◆ Exercise goal: Please set down only the lines below starting with the line with "This screenshot has height=743, width=1479." and going on through the line with "Task: Open the KDE application launcher", verbatim and without pictures.
++++++++++++++++++++
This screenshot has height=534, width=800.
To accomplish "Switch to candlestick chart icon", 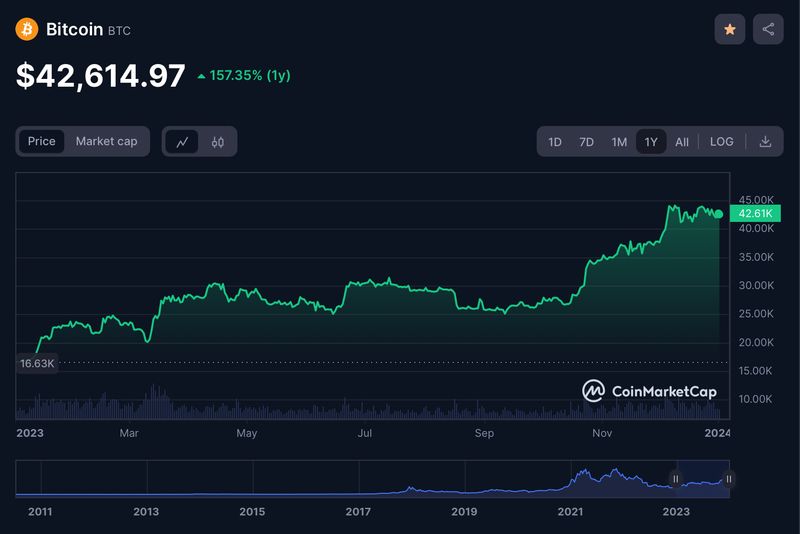I will (x=217, y=142).
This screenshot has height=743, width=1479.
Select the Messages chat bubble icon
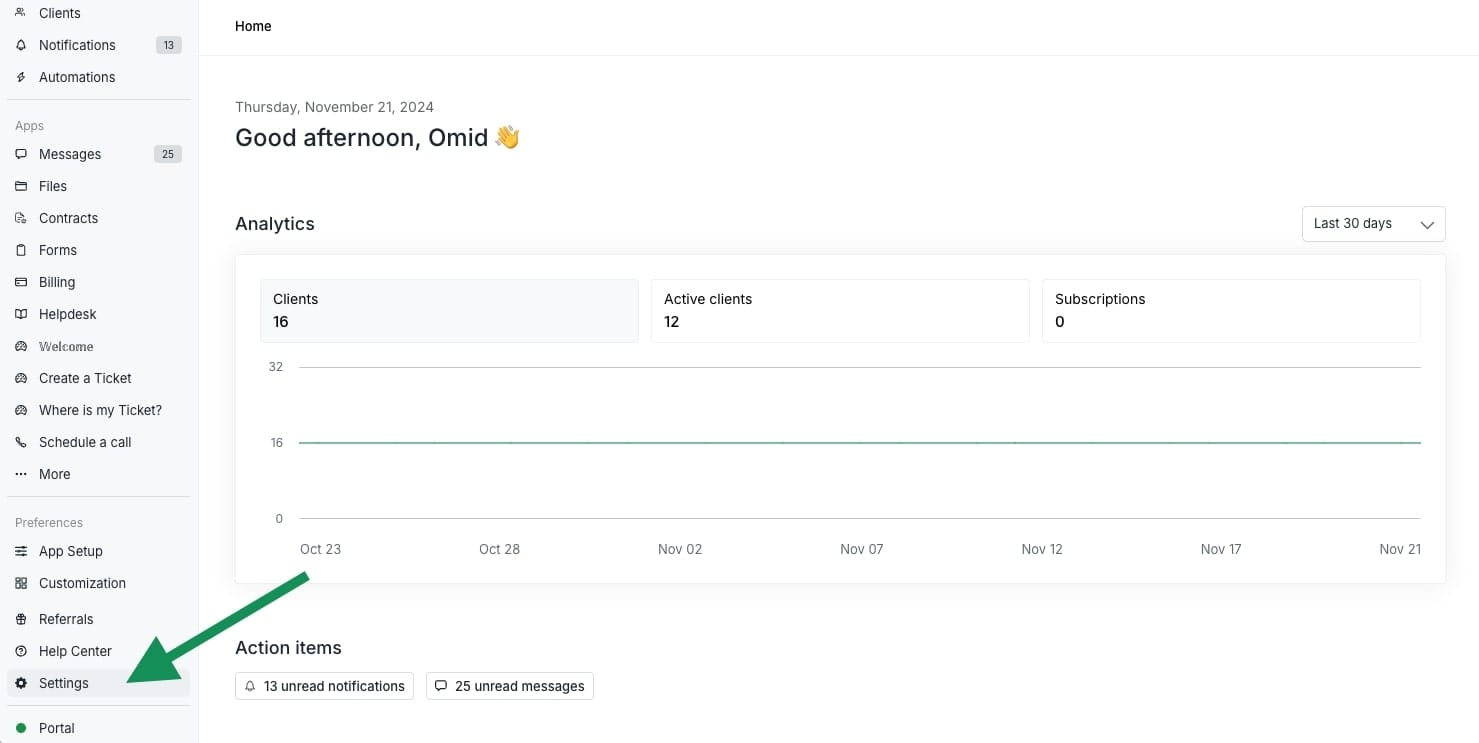[x=21, y=154]
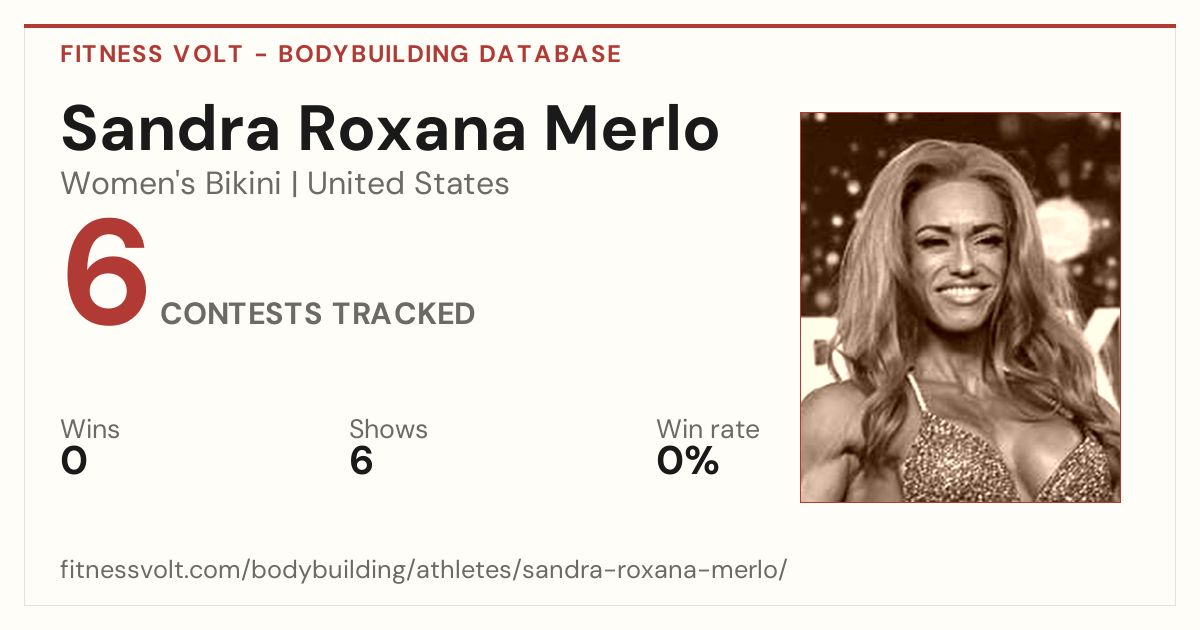Click the sequined bikini top in the photo
The height and width of the screenshot is (630, 1200).
click(1000, 455)
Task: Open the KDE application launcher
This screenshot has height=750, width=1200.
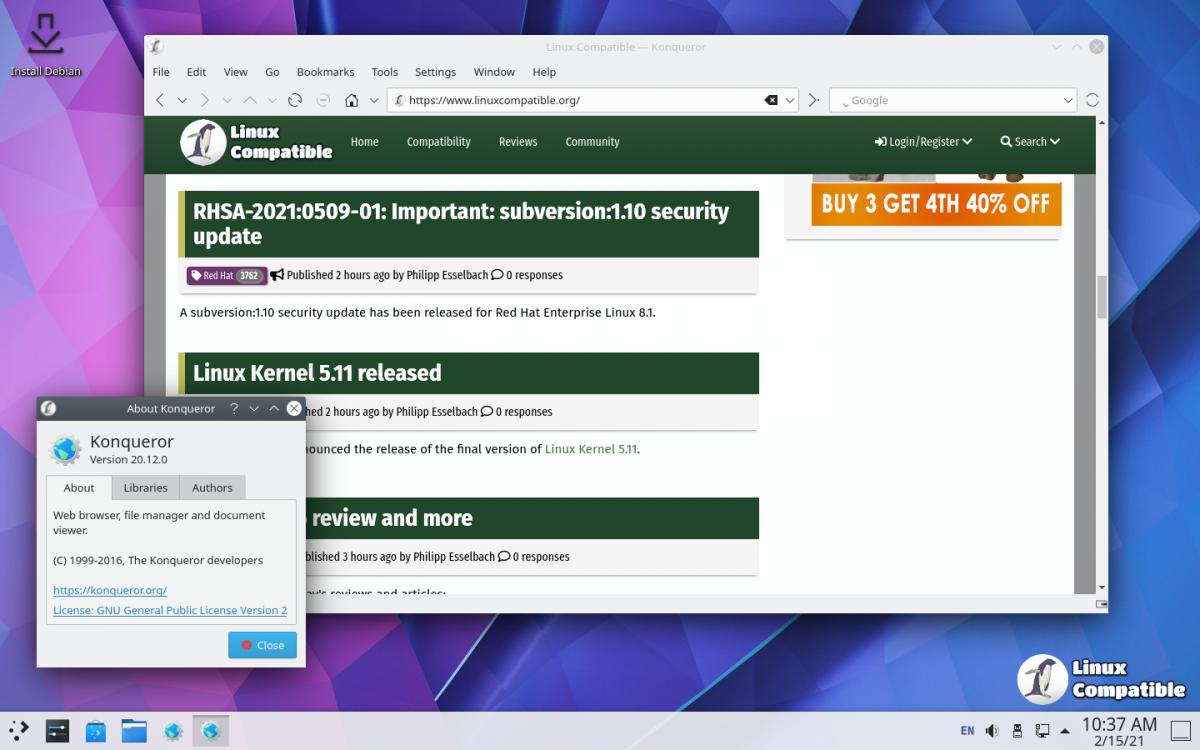Action: 20,731
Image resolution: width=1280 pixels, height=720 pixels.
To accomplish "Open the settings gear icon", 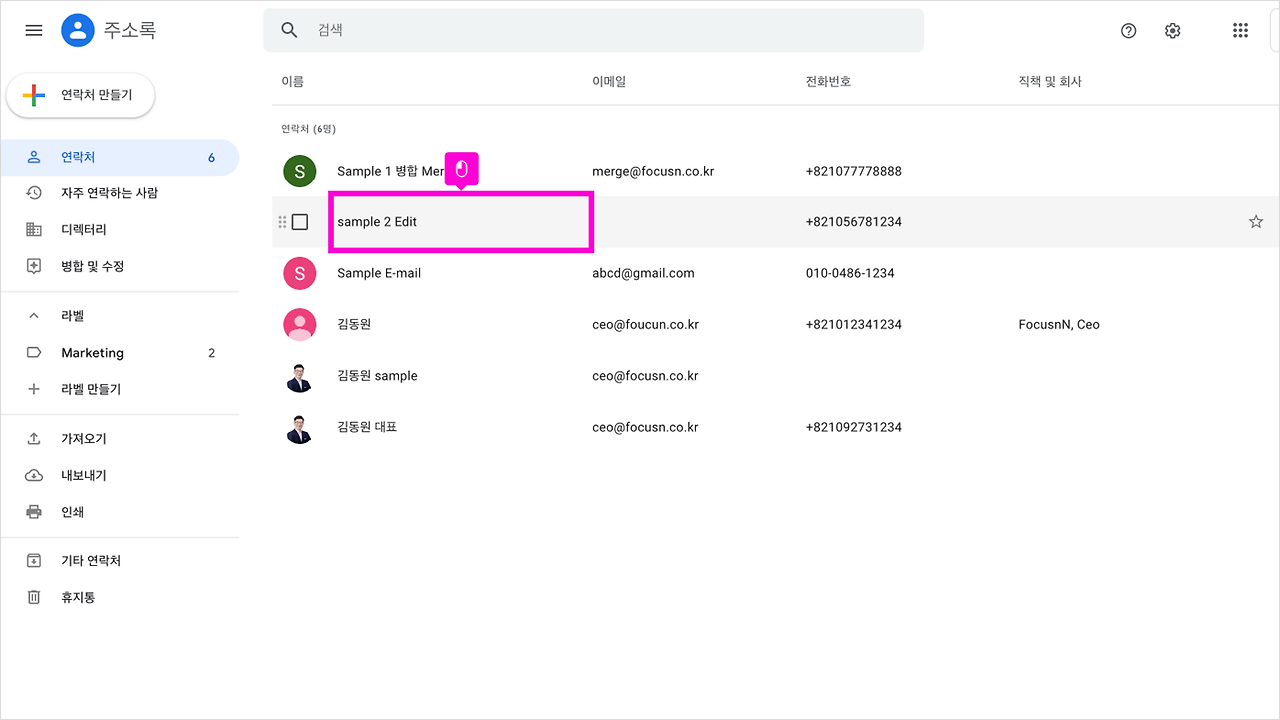I will [1172, 30].
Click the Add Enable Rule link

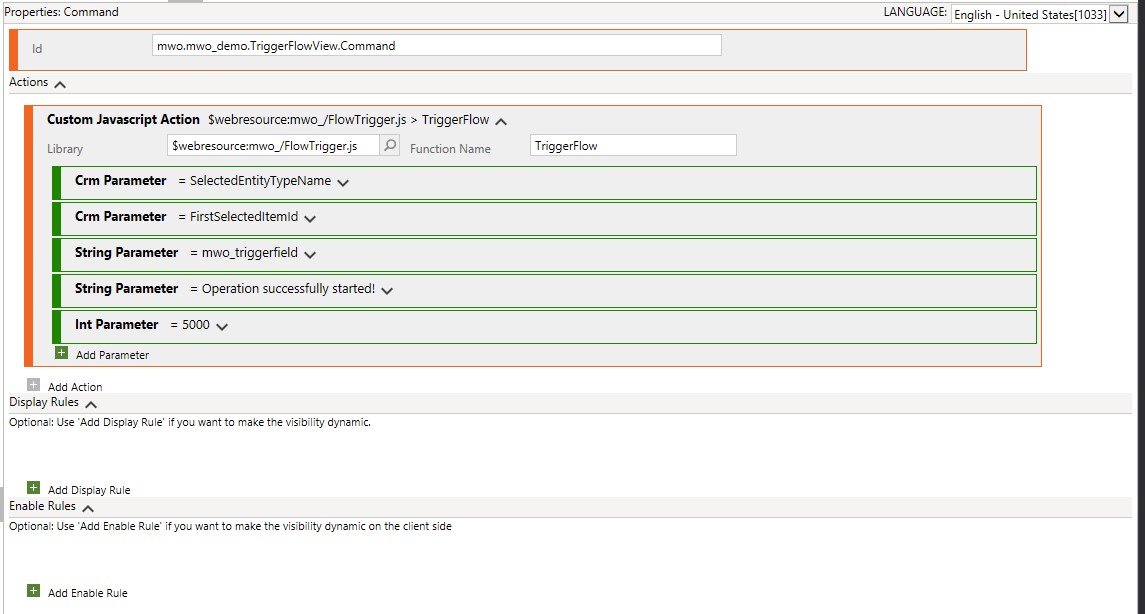(88, 593)
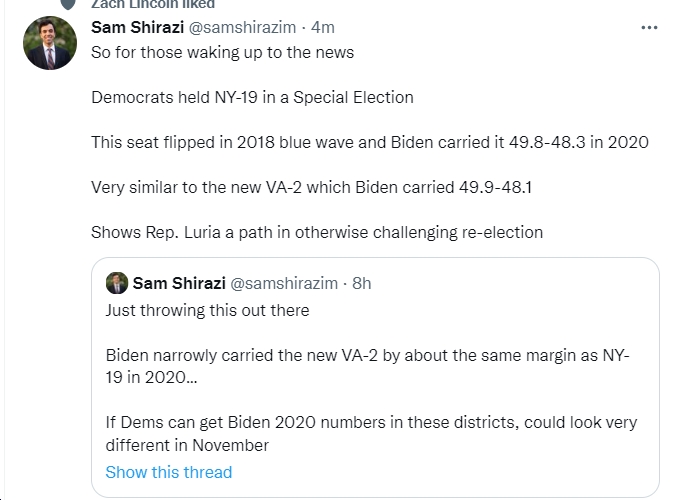Open quoted tweet via 'Just throwing this out there'
This screenshot has height=500, width=675.
pos(207,311)
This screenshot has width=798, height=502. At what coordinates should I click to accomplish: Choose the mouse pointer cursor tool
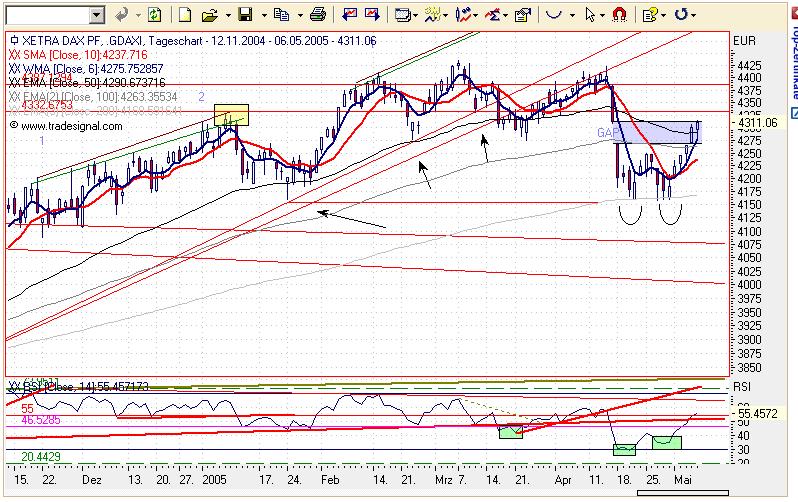click(590, 15)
++++++++++++++++++++
◆ Solution below:
This screenshot has height=743, width=1479.
Select the Messages chat bubble icon
[x=21, y=154]
Click the sequined bikini top in the photo
The height and width of the screenshot is (630, 1200).
click(1000, 455)
Task: Open the KDE application launcher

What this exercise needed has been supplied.